[Saved data entries]

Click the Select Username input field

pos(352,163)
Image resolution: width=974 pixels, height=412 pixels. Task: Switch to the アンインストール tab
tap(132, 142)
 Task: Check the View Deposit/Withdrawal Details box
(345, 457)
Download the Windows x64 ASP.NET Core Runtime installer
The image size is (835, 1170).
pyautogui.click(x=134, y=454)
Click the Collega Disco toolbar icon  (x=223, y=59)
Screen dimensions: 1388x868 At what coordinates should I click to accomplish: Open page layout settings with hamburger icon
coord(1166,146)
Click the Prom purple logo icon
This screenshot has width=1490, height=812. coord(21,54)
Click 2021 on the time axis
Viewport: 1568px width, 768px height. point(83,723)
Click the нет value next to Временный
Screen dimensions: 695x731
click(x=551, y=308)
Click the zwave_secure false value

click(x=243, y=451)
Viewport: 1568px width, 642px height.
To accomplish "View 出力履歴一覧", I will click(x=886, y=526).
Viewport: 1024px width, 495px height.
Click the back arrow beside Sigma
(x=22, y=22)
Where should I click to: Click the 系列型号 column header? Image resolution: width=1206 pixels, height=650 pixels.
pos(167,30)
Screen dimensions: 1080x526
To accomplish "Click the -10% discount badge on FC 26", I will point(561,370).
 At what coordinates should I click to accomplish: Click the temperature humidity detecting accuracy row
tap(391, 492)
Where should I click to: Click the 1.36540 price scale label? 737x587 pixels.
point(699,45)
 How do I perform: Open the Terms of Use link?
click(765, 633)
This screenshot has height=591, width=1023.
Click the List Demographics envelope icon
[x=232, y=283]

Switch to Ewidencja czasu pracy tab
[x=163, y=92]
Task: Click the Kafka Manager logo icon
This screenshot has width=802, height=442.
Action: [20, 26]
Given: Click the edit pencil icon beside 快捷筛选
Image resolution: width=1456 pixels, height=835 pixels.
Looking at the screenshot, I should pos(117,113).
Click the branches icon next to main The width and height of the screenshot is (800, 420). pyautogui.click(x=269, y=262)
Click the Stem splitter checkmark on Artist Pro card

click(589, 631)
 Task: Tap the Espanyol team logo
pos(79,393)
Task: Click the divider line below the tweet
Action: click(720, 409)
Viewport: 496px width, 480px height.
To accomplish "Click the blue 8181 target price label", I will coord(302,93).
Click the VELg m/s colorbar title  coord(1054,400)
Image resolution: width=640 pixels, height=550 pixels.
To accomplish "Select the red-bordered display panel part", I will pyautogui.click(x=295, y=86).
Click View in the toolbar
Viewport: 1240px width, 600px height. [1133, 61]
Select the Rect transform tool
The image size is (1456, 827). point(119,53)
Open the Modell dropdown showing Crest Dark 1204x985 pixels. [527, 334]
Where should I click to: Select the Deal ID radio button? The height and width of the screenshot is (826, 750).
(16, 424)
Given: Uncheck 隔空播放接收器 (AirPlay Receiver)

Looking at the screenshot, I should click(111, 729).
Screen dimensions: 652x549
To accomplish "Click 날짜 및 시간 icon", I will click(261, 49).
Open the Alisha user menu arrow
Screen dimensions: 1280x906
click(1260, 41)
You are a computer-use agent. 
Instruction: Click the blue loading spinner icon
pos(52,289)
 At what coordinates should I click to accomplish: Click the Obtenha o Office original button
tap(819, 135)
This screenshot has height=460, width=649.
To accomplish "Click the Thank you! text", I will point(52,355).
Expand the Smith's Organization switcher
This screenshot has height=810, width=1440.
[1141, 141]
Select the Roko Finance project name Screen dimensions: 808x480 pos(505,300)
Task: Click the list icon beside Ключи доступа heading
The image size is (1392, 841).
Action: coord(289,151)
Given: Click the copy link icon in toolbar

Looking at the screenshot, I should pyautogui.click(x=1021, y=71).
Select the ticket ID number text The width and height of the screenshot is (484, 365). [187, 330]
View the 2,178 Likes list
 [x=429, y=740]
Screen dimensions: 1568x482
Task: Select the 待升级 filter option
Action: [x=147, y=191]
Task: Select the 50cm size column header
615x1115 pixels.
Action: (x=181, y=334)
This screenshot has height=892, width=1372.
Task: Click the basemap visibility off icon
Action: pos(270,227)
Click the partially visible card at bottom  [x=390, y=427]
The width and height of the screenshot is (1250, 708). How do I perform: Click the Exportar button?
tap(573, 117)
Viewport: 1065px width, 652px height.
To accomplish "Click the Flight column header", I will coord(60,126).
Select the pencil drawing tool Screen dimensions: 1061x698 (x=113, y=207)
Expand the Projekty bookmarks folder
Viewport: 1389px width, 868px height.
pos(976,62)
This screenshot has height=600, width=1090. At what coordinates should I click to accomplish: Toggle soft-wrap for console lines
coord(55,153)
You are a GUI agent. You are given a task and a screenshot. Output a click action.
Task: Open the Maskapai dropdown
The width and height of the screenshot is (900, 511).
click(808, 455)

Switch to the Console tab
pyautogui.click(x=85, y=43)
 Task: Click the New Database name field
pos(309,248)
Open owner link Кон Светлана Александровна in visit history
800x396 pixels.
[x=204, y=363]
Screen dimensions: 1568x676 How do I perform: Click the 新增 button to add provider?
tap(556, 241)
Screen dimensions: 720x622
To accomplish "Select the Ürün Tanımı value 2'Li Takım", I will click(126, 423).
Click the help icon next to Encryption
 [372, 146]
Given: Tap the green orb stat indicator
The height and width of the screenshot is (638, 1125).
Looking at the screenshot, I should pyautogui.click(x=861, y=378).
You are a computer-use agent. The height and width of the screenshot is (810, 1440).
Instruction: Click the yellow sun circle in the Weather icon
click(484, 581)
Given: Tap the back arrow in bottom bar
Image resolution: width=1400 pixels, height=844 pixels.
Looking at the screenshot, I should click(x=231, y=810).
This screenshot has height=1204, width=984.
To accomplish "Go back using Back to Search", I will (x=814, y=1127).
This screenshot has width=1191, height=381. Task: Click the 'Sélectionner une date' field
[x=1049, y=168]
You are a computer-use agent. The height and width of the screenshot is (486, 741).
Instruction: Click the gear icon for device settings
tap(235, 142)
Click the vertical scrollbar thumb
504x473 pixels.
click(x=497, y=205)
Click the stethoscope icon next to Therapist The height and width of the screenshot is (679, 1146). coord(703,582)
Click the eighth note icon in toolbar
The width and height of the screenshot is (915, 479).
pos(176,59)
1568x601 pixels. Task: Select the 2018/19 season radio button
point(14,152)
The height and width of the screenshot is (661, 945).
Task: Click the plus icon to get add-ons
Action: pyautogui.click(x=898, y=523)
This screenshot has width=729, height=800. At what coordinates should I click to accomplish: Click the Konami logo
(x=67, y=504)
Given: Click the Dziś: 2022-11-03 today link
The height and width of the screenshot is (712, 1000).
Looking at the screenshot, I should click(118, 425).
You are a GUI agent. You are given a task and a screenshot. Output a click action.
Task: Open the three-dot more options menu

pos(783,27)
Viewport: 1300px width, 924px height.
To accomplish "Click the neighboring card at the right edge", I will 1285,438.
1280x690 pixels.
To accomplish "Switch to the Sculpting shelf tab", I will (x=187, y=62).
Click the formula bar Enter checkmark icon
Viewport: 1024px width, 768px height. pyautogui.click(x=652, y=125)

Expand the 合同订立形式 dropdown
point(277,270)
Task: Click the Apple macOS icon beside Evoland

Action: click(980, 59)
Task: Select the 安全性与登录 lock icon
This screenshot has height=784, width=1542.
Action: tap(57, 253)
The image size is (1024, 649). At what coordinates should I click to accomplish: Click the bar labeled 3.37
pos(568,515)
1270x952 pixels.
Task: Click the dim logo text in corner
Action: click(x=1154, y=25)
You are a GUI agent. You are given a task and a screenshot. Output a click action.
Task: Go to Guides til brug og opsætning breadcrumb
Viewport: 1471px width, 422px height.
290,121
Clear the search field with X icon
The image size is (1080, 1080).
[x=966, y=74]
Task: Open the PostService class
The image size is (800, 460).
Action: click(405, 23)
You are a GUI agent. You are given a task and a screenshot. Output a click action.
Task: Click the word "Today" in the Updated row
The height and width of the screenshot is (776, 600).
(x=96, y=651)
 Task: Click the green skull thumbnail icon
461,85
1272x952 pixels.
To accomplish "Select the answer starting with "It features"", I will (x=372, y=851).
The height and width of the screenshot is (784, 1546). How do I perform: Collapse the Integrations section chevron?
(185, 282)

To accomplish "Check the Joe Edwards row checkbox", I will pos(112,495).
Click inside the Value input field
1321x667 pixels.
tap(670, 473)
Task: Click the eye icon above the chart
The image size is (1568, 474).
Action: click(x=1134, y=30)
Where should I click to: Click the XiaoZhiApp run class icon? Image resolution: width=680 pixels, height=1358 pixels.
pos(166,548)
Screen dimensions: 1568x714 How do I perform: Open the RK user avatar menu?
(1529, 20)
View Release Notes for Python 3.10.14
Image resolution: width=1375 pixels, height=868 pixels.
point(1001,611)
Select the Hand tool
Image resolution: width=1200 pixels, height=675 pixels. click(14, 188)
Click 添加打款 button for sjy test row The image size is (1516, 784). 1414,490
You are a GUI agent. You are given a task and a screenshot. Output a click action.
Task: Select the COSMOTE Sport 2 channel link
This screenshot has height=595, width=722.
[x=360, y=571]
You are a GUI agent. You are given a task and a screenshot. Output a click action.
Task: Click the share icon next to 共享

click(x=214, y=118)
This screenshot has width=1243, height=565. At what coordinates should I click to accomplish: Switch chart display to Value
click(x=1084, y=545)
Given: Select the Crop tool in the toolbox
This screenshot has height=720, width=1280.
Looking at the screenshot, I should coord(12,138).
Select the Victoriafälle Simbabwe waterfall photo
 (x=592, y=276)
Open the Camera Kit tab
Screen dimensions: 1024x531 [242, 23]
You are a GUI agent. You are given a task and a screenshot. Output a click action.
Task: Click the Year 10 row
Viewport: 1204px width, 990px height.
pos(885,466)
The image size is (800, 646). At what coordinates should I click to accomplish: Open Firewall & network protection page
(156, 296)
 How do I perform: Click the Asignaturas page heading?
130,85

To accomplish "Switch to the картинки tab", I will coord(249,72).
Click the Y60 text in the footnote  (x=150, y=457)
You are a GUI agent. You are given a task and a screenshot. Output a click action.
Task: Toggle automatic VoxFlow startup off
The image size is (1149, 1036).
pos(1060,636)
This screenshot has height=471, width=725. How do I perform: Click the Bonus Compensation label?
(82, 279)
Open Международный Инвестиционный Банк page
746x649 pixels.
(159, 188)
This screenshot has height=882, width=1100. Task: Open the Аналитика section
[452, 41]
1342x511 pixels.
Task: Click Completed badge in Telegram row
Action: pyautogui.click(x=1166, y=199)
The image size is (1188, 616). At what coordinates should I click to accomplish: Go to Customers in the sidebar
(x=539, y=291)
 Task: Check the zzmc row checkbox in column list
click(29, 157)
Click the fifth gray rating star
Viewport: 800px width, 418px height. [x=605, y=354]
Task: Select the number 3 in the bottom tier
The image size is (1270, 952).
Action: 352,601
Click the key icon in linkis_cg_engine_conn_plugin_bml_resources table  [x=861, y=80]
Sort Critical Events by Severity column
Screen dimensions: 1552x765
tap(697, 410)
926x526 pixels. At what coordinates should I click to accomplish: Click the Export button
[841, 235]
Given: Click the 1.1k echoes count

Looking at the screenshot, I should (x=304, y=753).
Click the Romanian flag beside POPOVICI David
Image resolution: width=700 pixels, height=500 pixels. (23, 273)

WHAT THE TASK ASKS: Write down exactly the span of lines above from the one containing "Office original button" to the one containing "Click the partially", both ends included.

RESULT BELOW:
 At what coordinates should I click to accomplish: Click the Obtenha o Office original button
tap(819, 135)
This screenshot has height=460, width=649.
To accomplish "Click the Thank you! text", I will point(52,355).
Expand the Smith's Organization switcher
This screenshot has height=810, width=1440.
[1141, 141]
Select the Roko Finance project name Screen dimensions: 808x480 pos(505,300)
Task: Click the list icon beside Ключи доступа heading
The image size is (1392, 841).
Action: coord(289,151)
Given: Click the copy link icon in toolbar

Looking at the screenshot, I should pyautogui.click(x=1021, y=71).
Select the ticket ID number text The width and height of the screenshot is (484, 365). [187, 330]
View the 2,178 Likes list
 [x=429, y=740]
Screen dimensions: 1568x482
Task: Select the 待升级 filter option
Action: [x=147, y=191]
Task: Select the 50cm size column header
615x1115 pixels.
Action: (x=181, y=334)
This screenshot has height=892, width=1372.
Task: Click the basemap visibility off icon
Action: pos(270,227)
Click the partially visible card at bottom  [x=390, y=427]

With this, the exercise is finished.